> [Available data]
[Start of Attachment]

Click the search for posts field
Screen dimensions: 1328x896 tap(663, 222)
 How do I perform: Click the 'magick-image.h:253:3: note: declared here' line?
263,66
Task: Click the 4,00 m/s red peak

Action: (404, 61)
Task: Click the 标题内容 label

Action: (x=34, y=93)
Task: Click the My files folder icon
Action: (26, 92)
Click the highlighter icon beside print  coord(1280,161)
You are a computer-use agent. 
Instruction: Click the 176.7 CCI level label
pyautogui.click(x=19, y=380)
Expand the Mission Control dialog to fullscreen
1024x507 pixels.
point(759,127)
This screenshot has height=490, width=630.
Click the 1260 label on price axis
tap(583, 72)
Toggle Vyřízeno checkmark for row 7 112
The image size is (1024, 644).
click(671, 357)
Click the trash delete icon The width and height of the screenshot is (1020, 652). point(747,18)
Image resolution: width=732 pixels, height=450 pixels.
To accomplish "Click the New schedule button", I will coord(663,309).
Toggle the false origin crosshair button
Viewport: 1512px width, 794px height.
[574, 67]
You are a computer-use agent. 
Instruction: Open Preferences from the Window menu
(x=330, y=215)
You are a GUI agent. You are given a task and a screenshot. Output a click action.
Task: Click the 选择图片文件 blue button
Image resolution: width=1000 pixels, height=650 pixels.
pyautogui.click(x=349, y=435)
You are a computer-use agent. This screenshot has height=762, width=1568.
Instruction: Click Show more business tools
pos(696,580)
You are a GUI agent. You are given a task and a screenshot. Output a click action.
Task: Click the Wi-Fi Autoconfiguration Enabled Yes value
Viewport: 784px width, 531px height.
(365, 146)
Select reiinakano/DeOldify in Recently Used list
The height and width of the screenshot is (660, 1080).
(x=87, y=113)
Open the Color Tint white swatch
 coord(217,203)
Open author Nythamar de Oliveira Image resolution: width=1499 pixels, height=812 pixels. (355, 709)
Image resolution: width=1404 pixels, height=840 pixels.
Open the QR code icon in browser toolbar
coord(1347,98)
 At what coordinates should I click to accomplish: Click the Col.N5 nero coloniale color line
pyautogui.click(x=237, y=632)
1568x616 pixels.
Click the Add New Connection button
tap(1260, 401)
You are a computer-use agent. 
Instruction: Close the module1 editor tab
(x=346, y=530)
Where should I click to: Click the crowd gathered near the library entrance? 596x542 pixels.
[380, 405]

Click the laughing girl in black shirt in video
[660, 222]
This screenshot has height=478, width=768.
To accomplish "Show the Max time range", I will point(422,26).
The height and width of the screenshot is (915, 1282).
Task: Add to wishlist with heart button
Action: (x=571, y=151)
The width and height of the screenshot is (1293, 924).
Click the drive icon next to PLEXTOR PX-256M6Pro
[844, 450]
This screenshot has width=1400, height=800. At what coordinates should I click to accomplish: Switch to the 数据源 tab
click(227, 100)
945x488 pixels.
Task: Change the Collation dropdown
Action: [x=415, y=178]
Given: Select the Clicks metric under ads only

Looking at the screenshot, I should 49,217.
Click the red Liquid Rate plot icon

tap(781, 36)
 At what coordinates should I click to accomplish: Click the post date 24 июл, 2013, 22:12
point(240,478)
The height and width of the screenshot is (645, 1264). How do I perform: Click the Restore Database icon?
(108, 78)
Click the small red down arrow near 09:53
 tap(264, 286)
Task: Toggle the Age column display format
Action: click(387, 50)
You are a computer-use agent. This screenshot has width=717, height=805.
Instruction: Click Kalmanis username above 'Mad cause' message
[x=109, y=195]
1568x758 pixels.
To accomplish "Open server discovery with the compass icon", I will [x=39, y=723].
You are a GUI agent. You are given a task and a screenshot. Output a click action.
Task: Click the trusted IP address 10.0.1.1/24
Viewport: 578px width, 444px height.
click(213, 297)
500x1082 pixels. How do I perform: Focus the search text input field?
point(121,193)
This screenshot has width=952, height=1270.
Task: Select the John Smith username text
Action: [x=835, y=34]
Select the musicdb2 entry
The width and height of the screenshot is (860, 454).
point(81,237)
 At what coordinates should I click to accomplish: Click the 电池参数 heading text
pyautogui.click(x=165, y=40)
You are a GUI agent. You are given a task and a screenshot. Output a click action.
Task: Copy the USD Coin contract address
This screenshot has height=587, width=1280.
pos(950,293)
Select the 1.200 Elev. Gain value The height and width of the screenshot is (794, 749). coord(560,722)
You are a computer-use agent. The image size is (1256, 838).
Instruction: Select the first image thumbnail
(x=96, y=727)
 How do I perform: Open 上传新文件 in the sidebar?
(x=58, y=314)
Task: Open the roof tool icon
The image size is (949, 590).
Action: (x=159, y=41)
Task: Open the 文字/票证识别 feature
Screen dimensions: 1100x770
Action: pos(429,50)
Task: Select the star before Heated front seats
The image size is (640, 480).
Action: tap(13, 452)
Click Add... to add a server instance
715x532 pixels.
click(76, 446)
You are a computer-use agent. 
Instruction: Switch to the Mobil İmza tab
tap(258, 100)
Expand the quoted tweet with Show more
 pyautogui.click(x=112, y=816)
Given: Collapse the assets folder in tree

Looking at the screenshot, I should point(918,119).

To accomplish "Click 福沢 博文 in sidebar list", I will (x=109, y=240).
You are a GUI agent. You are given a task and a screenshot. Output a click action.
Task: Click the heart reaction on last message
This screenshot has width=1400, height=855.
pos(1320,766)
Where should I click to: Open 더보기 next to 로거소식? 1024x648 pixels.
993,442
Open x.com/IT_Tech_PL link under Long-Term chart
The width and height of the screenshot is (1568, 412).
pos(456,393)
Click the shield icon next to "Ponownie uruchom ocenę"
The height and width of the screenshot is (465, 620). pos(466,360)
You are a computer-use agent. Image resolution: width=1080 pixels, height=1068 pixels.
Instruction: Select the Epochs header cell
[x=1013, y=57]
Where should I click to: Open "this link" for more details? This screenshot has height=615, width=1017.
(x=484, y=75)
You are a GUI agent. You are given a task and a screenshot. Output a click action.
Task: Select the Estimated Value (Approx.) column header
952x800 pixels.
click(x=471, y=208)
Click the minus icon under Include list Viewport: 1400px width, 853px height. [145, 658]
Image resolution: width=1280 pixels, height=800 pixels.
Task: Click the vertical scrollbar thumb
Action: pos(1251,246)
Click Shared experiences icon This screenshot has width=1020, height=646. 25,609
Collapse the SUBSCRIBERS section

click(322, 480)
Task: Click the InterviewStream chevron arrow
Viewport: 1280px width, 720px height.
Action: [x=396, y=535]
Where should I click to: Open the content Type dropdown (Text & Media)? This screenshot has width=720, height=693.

[End of Attachment]

> [Assignment]
Output the lines of the records above exactly as they appear, from the line containing "1568x616 pixels." through the line containing "has width=717, height=805.".

> [Solution for this problem]
1568x616 pixels.
Click the Add New Connection button
tap(1260, 401)
You are a computer-use agent. 
Instruction: Close the module1 editor tab
(x=346, y=530)
Where should I click to: Click the crowd gathered near the library entrance? 596x542 pixels.
[380, 405]

Click the laughing girl in black shirt in video
[660, 222]
This screenshot has height=478, width=768.
To accomplish "Show the Max time range", I will point(422,26).
The height and width of the screenshot is (915, 1282).
Task: Add to wishlist with heart button
Action: (x=571, y=151)
The width and height of the screenshot is (1293, 924).
Click the drive icon next to PLEXTOR PX-256M6Pro
[844, 450]
This screenshot has width=1400, height=800. At what coordinates should I click to accomplish: Switch to the 数据源 tab
click(227, 100)
945x488 pixels.
Task: Change the Collation dropdown
Action: [x=415, y=178]
Given: Select the Clicks metric under ads only

Looking at the screenshot, I should 49,217.
Click the red Liquid Rate plot icon

tap(781, 36)
 At what coordinates should I click to accomplish: Click the post date 24 июл, 2013, 22:12
point(240,478)
The height and width of the screenshot is (645, 1264). How do I perform: Click the Restore Database icon?
(108, 78)
Click the small red down arrow near 09:53
 tap(264, 286)
Task: Toggle the Age column display format
Action: click(387, 50)
You are a computer-use agent. This screenshot has width=717, height=805.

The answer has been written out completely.